Thursday, September 18, 2014

There was only one thing to do: abandon Jamestown.

They would take everyone. They would sail in four small pinnaces—the Bermuda-built Deliverance and Patience, and the Virginia-based Discovery and Virginia, parceling out their precious store of meal aboard each vessel. Barrels of water they could get from the well at Jamestown, one of the fort’s few remaining amenities.
They would sail 40 miles downriver to Chesapeake Bay and then set their courses northward. They would hug the Atlantic coast and make for Newfoundland, where the fishing season had begun. There they would seek out the English ships and plead to be taken aboard as passengers (along with cargoes of salted codfish) when they sailed for home.

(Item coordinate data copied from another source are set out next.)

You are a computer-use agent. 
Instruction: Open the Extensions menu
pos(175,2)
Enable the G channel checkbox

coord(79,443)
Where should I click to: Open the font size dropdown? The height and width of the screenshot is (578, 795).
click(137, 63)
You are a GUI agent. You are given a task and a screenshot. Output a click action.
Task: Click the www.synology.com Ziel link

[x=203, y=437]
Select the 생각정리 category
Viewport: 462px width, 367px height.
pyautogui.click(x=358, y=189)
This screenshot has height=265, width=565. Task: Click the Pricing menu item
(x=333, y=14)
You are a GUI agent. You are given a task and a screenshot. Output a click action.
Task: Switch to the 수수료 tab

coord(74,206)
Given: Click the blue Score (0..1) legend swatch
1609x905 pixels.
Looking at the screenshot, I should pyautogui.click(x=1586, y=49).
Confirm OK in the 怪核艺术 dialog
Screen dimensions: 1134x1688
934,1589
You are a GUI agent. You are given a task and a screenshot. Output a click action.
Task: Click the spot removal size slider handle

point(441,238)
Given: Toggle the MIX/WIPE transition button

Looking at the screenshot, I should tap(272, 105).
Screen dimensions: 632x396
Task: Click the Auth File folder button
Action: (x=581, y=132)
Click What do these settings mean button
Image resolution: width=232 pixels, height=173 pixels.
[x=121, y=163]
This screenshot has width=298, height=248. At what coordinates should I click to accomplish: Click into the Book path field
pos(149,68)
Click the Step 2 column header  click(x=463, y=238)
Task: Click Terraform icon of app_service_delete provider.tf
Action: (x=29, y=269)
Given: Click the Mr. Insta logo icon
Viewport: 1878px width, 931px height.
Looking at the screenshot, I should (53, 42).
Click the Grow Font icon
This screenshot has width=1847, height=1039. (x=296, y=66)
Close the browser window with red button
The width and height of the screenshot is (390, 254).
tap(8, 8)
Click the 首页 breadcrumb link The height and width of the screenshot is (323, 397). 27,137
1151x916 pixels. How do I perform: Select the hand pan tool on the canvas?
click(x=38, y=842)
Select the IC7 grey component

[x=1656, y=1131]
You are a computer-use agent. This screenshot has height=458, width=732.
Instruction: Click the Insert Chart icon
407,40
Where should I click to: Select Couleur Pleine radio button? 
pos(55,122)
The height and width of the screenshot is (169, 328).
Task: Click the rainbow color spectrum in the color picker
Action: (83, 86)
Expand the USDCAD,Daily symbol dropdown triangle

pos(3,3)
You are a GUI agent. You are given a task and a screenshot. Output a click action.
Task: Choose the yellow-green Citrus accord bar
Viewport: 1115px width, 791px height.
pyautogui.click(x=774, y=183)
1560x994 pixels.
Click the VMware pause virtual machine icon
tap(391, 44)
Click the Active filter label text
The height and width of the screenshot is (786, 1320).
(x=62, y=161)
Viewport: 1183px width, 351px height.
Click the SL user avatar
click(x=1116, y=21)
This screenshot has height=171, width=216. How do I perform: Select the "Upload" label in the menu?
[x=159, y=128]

At least, that is what they thought.

Lieutenant-General Sir Thomas Gates had another plan in mind. He knew that there was another expedition from London bound for Virginia with food and supplies, but he had no idea when it had left England, or when it would reach Virginia. With that in mind, he secretly intended to “stay some ten days at Cape Comfort [Fort Algernon]” in case the relief ships should arrive. And he did not tell the colonists—nearly 250 of them, including Captain Davis and the men at the fort—that he was planning to use up ten precious days’ worth of food waiting for rescue.


What if ten days passed, and no relief ships came?